Task requirements.
Output only the lines of the entries that follow, starting at the one with "Rhetoric (624, 1389)" and running down to the one with "Learning (643, 1029)", both included and unchanged.

Dataset records.
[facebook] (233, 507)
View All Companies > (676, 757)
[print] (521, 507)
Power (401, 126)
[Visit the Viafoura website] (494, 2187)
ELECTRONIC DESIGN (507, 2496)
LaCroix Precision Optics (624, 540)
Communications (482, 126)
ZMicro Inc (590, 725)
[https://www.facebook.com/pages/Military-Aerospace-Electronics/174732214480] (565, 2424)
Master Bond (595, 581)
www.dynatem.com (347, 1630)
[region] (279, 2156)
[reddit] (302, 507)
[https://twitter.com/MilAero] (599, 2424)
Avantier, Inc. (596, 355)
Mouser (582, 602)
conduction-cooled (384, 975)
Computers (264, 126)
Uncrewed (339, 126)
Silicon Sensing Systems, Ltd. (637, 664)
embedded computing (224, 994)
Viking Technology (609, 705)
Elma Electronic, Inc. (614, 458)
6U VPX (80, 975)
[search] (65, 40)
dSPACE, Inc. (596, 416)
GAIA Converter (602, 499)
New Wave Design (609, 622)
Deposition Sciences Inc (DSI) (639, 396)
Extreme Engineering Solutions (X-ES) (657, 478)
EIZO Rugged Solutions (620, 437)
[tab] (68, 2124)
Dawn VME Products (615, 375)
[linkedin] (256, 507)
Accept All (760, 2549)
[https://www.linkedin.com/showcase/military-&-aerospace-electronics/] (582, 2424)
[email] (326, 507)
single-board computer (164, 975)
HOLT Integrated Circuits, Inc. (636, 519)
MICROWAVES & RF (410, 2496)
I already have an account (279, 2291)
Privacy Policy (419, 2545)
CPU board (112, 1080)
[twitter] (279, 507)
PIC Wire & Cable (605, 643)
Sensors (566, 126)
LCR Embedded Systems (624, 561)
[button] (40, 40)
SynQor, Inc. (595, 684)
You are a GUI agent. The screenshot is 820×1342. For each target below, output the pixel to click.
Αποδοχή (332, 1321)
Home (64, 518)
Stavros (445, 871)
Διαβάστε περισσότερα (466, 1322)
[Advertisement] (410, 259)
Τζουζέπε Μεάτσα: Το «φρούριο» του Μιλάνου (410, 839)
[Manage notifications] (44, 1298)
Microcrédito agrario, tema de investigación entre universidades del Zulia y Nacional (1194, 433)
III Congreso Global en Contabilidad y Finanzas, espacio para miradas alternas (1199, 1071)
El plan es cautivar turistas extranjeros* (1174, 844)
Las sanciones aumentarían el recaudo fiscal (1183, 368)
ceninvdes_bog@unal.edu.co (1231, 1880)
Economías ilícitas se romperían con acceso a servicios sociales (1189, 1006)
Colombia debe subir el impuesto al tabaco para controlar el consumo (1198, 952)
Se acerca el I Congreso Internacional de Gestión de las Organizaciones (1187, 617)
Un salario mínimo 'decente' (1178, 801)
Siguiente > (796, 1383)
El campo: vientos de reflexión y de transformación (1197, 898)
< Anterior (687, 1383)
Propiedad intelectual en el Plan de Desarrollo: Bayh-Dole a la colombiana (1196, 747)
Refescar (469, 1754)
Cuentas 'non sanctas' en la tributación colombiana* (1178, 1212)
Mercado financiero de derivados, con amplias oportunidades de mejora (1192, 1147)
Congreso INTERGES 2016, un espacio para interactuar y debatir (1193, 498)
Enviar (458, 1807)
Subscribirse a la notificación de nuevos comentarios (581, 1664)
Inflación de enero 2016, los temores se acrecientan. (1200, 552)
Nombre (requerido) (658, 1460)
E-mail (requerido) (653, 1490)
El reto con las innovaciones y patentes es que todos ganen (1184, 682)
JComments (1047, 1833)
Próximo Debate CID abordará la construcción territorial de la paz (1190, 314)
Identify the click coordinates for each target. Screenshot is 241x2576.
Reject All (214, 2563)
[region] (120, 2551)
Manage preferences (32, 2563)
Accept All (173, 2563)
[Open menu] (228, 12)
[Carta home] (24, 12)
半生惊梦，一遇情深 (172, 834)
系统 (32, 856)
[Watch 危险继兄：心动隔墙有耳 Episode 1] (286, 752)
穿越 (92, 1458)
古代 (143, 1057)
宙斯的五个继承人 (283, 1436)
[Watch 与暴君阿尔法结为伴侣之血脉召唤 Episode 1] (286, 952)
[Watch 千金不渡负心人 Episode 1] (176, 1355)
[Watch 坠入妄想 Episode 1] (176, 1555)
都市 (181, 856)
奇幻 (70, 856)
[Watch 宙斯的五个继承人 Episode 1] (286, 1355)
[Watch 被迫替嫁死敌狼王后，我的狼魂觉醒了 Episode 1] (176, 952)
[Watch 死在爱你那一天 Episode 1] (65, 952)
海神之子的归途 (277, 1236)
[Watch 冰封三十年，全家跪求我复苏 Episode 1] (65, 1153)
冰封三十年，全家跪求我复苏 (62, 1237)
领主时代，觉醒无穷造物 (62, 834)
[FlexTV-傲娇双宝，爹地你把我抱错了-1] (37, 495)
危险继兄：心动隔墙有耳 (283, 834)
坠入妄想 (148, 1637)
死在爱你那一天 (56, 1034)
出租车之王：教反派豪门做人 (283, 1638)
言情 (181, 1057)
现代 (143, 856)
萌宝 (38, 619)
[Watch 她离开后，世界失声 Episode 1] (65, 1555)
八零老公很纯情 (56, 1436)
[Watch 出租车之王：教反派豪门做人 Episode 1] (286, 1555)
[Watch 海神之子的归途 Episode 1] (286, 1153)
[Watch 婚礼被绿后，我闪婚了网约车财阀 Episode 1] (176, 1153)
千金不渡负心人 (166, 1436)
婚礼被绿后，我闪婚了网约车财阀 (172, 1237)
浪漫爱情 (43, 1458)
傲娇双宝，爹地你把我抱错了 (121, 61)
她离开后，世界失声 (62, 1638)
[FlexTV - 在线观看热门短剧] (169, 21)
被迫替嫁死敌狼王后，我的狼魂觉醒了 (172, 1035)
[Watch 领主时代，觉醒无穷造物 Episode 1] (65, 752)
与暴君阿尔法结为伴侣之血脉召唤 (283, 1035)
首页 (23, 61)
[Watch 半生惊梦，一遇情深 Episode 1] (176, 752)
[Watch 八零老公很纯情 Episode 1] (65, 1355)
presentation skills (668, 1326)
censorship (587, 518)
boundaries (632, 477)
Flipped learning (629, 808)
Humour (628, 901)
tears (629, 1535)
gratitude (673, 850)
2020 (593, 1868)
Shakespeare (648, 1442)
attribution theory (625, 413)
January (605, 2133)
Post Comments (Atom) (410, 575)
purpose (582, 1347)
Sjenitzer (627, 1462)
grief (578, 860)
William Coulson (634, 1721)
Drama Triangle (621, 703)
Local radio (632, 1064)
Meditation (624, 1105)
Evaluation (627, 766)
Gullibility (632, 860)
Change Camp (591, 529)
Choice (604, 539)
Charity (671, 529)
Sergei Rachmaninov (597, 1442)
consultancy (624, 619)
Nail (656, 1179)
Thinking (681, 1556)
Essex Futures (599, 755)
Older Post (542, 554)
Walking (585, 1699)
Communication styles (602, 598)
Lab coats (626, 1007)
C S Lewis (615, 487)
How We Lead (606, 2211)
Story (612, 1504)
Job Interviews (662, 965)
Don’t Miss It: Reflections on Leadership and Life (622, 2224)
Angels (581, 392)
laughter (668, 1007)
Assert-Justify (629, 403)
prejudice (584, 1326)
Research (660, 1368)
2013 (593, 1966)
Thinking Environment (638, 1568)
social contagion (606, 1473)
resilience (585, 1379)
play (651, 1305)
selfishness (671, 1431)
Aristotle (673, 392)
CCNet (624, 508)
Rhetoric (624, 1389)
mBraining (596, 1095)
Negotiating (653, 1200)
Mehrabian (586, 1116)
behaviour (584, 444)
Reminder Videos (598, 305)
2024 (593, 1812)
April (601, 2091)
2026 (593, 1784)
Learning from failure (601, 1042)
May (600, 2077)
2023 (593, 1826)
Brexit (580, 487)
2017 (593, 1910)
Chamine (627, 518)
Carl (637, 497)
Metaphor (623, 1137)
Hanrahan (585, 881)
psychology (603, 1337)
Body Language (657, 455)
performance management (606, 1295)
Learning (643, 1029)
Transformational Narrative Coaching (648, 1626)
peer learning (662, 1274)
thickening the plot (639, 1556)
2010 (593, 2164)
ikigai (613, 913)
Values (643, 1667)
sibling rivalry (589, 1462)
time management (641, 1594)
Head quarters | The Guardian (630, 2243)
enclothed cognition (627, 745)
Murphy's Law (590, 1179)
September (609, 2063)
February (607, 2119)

Solution to the problem.
Rhetoric (624, 1389)
mBraining (596, 1095)
Negotiating (653, 1200)
Mehrabian (586, 1116)
behaviour (584, 444)
Reminder Videos (598, 305)
2024 (593, 1812)
April (601, 2091)
2026 (593, 1784)
Learning from failure (601, 1042)
May (600, 2077)
2023 (593, 1826)
Brexit (580, 487)
2017 (593, 1910)
Chamine (627, 518)
Carl (637, 497)
Metaphor (623, 1137)
Hanrahan (585, 881)
psychology (603, 1337)
Body Language (657, 455)
performance management (606, 1295)
Learning (643, 1029)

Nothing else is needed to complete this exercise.